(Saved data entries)
_____
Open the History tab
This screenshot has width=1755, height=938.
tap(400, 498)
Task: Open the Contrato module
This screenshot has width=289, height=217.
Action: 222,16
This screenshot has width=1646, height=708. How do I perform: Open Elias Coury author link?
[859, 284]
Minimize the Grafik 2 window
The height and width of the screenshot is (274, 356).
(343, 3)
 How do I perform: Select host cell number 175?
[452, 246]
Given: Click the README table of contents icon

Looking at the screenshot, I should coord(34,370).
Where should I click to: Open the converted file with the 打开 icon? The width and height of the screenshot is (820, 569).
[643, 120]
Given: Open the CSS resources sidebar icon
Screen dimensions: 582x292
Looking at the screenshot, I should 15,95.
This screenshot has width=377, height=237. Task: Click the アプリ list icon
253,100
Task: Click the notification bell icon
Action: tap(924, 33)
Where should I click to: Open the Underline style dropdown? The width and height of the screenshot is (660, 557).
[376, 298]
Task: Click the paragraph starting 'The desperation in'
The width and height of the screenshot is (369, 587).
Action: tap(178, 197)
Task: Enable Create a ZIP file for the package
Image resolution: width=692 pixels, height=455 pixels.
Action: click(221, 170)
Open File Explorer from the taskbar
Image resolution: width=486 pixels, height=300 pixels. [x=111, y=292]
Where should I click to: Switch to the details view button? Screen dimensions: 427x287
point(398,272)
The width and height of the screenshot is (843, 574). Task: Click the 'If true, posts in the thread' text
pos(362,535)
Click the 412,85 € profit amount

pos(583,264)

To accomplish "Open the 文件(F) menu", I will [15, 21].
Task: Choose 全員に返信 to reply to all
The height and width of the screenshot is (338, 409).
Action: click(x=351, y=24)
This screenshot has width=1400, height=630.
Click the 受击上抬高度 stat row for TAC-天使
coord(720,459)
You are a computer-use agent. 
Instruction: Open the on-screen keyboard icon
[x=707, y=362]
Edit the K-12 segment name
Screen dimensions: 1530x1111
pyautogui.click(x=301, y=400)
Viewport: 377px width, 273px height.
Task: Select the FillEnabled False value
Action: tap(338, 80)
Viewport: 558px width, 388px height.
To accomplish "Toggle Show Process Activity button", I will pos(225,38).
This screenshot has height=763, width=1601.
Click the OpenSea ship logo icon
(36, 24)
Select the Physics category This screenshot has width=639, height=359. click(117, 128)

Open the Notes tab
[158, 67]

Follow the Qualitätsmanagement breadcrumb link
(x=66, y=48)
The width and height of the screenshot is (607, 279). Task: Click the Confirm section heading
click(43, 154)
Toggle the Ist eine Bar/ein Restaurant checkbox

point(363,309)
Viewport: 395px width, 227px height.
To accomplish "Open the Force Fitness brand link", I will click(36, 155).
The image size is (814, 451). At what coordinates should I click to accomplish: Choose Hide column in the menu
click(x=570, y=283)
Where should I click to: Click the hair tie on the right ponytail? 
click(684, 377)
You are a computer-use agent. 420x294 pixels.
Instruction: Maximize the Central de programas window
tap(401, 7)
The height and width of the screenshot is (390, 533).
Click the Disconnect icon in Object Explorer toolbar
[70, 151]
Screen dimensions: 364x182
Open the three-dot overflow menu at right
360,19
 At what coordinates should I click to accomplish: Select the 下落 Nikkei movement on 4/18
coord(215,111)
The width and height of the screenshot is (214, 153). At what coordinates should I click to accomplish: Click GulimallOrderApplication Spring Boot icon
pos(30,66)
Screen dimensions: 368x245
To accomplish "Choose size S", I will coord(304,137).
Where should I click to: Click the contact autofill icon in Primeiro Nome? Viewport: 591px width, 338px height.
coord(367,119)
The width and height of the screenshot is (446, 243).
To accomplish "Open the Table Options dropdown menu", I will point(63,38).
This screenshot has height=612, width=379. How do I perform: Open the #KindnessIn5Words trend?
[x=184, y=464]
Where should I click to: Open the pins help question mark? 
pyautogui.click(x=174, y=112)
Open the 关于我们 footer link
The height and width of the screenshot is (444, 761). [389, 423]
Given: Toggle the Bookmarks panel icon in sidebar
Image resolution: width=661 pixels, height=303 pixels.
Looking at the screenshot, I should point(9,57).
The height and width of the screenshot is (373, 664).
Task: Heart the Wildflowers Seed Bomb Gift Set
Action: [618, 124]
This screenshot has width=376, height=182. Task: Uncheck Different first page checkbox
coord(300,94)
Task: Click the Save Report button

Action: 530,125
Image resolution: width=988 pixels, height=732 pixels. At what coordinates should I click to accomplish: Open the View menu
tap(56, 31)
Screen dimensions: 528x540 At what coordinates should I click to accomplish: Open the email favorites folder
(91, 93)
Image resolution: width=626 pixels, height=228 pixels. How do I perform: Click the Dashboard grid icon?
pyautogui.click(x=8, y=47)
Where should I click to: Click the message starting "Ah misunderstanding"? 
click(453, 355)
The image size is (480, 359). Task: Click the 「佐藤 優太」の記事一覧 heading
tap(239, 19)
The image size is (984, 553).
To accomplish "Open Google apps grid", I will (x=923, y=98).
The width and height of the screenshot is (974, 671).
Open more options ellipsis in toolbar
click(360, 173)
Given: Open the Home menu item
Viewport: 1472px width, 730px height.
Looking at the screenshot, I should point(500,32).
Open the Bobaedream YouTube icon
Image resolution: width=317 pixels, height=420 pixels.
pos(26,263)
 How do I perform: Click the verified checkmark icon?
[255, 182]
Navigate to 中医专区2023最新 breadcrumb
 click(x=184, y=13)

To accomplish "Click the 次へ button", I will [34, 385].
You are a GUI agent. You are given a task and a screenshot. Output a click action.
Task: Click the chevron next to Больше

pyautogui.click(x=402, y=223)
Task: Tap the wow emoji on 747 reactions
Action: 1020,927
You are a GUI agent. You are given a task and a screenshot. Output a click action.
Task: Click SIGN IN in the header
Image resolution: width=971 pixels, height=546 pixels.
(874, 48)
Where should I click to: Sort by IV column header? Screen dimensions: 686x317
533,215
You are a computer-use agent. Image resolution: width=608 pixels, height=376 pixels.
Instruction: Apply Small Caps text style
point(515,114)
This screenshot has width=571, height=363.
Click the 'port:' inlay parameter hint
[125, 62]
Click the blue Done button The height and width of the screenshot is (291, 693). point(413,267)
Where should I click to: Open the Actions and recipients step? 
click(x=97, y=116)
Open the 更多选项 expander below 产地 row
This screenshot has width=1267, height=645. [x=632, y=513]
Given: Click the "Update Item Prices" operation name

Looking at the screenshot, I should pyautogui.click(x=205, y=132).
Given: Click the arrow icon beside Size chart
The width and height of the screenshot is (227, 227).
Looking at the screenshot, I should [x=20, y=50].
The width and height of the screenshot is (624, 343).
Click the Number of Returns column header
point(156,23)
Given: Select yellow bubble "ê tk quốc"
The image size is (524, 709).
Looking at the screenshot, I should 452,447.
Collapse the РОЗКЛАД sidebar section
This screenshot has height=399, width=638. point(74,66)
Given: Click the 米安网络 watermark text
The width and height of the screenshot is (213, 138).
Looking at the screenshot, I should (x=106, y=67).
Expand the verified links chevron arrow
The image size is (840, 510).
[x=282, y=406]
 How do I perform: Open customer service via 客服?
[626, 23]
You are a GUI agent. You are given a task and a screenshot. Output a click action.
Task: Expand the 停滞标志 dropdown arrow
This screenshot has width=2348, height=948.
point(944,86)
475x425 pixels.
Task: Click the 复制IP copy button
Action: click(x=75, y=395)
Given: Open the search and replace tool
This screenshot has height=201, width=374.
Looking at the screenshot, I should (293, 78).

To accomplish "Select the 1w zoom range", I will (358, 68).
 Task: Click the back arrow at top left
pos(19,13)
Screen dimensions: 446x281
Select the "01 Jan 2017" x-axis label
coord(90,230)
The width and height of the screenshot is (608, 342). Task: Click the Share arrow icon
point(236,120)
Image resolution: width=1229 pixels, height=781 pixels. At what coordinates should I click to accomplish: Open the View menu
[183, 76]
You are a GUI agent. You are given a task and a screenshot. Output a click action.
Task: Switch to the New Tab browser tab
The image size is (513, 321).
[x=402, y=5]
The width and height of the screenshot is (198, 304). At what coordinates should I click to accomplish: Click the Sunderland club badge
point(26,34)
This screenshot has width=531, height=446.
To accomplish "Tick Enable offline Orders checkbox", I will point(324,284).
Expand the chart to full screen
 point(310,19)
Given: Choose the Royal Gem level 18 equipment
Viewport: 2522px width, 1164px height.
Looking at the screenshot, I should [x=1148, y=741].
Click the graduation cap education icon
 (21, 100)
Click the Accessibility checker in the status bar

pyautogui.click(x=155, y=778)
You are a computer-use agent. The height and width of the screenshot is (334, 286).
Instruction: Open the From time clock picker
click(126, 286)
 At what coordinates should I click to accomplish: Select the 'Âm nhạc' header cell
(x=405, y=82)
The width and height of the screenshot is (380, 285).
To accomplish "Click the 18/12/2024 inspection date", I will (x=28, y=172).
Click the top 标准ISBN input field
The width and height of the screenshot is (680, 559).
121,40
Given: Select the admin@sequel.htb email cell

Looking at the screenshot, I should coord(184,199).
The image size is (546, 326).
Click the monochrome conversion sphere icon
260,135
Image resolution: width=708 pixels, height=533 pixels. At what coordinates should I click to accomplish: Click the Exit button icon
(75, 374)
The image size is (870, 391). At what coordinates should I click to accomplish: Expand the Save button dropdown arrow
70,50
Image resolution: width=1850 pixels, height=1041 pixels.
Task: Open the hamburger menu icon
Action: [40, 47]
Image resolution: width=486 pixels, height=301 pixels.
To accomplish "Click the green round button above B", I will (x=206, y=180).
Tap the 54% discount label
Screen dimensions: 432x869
_____
--- Problem to work on ---
Extract all lines from the data in which "computer" is found.

--- Written response ---
You are a computer-use agent. 
You are a computer-use agent. 420x294 pixels.
You are a computer-use agent. Image resolution: width=608 pixels, height=376 pixels.
You are a computer-use agent. The height and width of the screenshot is (334, 286).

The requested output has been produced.